Memory Leak in Large Dataset Processing
Description:
When processing large iOS extractions (especially with many photos/videos), iLEAPP can consume excessive memory and potentially crash. This is particularly evident in media-heavy artifacts like photosMetadata.py and BeReal.py.
Technical Details:
- Memory usage grows linearly with dataset size without proper cleanup
- Large SQLite databases are loaded entirely into memory
- Media file processing doesn't use streaming/chunked processing
- No memory usage monitoring or limits
Evidence from Code:
### In photosMetadata.py and similar modules
all_rows = cursor.fetchall() ### Loads entire dataset into memory
Hi @Zedoman! It's been a habit to write artifacts that interact with sqlite databases using cursor.fecthall(), but we can also iterate over the cursor directly.
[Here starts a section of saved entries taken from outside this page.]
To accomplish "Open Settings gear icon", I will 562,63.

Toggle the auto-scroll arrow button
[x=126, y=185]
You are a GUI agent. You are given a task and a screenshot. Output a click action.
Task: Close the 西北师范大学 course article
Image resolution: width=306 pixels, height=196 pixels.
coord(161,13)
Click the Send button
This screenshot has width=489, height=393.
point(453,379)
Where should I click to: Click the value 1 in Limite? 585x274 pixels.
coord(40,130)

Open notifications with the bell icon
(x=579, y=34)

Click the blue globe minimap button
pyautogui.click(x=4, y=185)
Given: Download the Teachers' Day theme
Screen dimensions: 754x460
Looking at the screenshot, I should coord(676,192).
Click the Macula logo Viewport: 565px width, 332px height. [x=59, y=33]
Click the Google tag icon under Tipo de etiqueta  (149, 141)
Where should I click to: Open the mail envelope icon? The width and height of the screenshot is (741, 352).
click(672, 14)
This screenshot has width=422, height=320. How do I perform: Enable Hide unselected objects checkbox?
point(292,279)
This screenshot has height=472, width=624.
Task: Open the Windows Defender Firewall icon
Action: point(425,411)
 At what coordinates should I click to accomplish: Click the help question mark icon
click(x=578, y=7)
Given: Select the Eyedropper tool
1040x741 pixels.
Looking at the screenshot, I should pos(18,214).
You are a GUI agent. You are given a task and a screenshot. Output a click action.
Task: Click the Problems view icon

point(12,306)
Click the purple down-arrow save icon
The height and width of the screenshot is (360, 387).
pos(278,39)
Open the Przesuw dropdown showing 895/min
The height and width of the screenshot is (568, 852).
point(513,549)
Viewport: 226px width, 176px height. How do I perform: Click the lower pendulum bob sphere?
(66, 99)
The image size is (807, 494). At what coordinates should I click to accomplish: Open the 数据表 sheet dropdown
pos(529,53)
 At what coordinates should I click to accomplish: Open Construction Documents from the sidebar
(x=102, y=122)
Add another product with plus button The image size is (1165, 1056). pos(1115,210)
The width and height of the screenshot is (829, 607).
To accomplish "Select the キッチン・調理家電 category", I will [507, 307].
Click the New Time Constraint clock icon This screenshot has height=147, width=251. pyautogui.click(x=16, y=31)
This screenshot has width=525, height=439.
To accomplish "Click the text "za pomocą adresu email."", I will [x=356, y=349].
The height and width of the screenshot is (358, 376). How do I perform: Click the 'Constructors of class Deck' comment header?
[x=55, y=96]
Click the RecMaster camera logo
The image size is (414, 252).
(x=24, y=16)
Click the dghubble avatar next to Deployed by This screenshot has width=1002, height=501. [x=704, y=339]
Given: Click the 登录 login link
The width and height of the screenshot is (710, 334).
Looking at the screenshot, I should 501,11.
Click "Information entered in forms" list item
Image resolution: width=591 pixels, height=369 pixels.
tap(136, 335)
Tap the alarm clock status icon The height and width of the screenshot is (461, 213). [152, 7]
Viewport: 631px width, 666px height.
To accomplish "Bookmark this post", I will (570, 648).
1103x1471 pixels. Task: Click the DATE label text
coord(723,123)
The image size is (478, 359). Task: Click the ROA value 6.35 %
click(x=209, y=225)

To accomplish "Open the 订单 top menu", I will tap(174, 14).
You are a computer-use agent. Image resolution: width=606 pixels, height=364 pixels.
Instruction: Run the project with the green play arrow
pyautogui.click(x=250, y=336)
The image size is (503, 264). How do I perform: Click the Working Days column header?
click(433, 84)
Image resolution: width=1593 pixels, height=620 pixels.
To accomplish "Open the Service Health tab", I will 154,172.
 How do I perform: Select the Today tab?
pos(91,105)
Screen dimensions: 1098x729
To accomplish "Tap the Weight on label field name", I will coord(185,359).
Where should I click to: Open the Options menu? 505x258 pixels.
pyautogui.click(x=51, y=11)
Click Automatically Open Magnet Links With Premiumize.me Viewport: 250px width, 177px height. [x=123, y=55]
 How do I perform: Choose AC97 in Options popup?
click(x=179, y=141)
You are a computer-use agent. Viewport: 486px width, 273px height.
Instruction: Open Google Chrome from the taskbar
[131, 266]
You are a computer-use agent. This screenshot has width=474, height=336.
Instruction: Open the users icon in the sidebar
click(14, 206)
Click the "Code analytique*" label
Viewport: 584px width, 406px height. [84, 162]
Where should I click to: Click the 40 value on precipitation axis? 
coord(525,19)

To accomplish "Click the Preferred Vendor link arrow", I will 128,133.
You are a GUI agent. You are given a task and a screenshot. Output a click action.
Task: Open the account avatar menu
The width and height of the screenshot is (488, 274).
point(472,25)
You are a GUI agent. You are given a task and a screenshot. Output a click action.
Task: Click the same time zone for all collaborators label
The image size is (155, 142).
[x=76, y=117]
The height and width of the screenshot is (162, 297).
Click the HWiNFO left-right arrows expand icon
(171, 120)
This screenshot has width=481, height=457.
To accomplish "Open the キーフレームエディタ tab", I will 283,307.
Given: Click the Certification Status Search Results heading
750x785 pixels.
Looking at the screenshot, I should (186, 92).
For example, on photosMedata lines 277 and onwards look like this today:
all_rows = cursor.fetchall()
usageentries = len(all_rows)
data_list = []
counter = 0
if usageentries > 0:
for row in all_rows:
And if we changed the idiom to directly iterate over the cursor, we'd write it like this:
data_list = []
counter = 0
for row in all_rows:
If you can change the code, give it a try and see if it fixes the issue you're experiencing running out of memory. I wouldn't call it a memory leak, because after the execution the garbage collector runs and cleans up, but it is a (massive?) upfront allocation that can overwhelm your memory with lots of data at once.
Anyway, if you've found other artifacts that are giving you trouble with this, can you give this fix a try and tell us about it? We're open to feedback and even a pull-request with this, if it effectively solves your issue.
Ya sure sir I will check into this once and update and also I will raise a PR if fixed.
@bconstanzo I fixed it [https://github.com/abrignoni/iLEAPP/pull/1318]